To account for annual fluctuations in infant mortality rates, the Virginia Department of Health uses five-year rolling averages. From 2005 to 2009, the most recent five-year span, Virginia posted an infant mortality rate of 7.2 deaths per 1,000 live births—the same average it posted between 1999 and 2003.
During the same time periods, Albemarle County’s infant mortality rate increased to 6.5 from 5.6. And while Charlottesville’s infant mortality rate has decreased, the city’s rate remains 43 percent higher than the state average for the period spanning 2005 to 2009.
“Infant mortality is one of the key indicators in public health to characterize the health of the community,” says Peggy Brown Paviour, a health promotion consultant for the Thomas Jefferson Health District. “In our community, particularly in Charlottesville, we have a higher-than-average infant mortality rate.”

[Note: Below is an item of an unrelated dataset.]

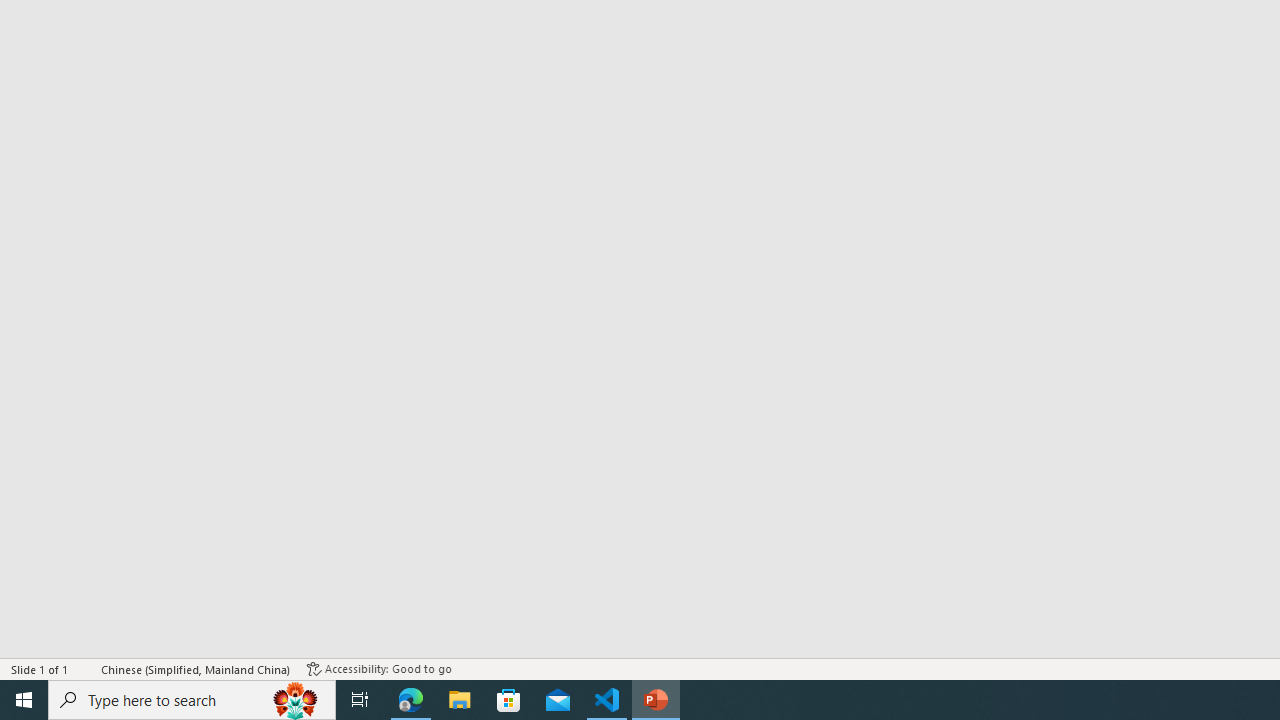
Spell Check  (86, 668)
Accessibility Checker Accessibility: Good to go (379, 668)
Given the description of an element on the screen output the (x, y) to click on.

Combined with the county population, that rate is noticeably higher among African Americans—a trend that Paviour sees across Virginia and the country, often in urban areas. In 2009 alone, Charlottesville posted an average infant mortality rate of 8.8 deaths per 1,000 live births. That rate grew to 17.5 per 1,000 live births when measured explicitly among African American residents.
In 2007, the local health department launched a community assessment project called Mobilizing for Action through Planning and Partnerships (MAPP). One of MAPP’s products was the Improving Pregnany Outcomes initative, which created and distributed a pregnancy and parenting resource guide in the area. Paviour notes that more than half of area infant deaths occurred in situations where mothers did not plan their pregnancies.

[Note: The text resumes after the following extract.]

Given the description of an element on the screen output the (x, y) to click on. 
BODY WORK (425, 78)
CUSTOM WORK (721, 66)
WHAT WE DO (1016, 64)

In addition to providing resource guides, the Improving Pregnancy Outcome workgroup encouraged the UVA Obstetrics/Gynecological Clinic to improve patient access. Since 2009, implemented changes include the elimination of blood tests to confirm pregnancy, which were previously required before patients were allowed to make new appointments, and clinic follow-up with expectant mothers who missed appointments. Clinic Manager Erin Callas did not return multiple requests for comment.
Paviour says that the clinic also offers phone interpretation services and clinic workers with Spanish language skills for patients with limited English. According to the 2010 census counts, the Hispanic population has increased by 167 percent in Albemarle County and 102 percent in Charlottesville during the past 10 years.
Local mothers and those expecting have other resources close at hand. On March 5, Charlottesville will host its first perinatal services fair called Healthy Birth, Healthy Baby, at the Herman Key Recreation Center from 10am to 5pm. The event, says coordinator and Birth Matters VA secretary Kate White, will gather numerous health agencies and nonprofits to provide attendees with information about local birth services.